WQSI
- Union Springs, Alabama; United States;
- Broadcast area: Auburn, Alabama Columbus, Georgia
- Frequency: 93.9 MHz
- Branding: FM talk 93.9

Programming
- Format: News/talk
- Affiliations: Fox News Radio Radio America Salem Radio Network Westwood One

Ownership
- Owner: Tiger Communications, Inc.
- Sister stations: WACQ, WAUD, WQNR, WTGZ

History
- First air date: January 7, 1977
- Former call signs: WQSI (1977–1982) WSCA (1982–1985) WSFU-FM (1985–2003) WQSI (2003–2010) WTGZ (2010–2020)
- Former frequencies: 100.9 MHz

Technical information
- Licensing authority: FCC
- Facility ID: 9782
- Class: C3
- ERP: 12,500 watts
- HAAT: 143 meters (469 ft)
- Transmitter coordinates: 32°28′17″N 85°34′28″W﻿ / ﻿32.47139°N 85.57444°W

Links
- Public license information: Public file; LMS;
- Webcast: Listen Live
- Website: WQSI Online

= WQSI =

Radio station in Union Springs–Auburn, Alabama

WQSI (93.9 FM, "FM Talk 93.9") is an American radio station broadcasting a news/talk format. Licensed to Union Springs, Alabama, the station serves the Auburn, Alabama, area. The station is currently owned by Tiger Communications, Inc.

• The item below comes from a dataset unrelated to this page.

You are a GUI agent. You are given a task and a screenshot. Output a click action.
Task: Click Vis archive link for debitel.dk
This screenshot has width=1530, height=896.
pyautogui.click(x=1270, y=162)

On May 4, 2020, WQSI and its talk format moved to 93.9 FM Union Springs, swapping frequencies with alternative rock-formatted WTGZ.

==Programming==
Syndicated music programming once included America's Grand Ole Opry Weekend from Westwood One. Auburn didn't really take to the classic country format, and in the summer of 2014 the music gave way to a conservative news/talk format. (Taken from Alabama Broadcast Media Page) Now as a talk station notable programs include Don Imus in the Morning, The Paul Finebaum Show, The Savage Nation with Dr Michael Savage and Coast to Coast AM with George Noory.

==Ownership==
In November 2005, Tiger Communications Inc. (Thomas Hayley, president) reached an agreement to acquire WBIL and WQSI from H&H Communications LLC (Fred R. Hughey, member) for a reported combined sale price of $350,000. The FCC approved the deal on February 13, 2006, and the transaction was consummated on April 6, 2006.

==Awards and honors==
As a country music formatted station, WQSI on-air personality Pat Julian was nominated for a Country Music Association Award as "Small Market Broadcast Personality of the Year" in 1983.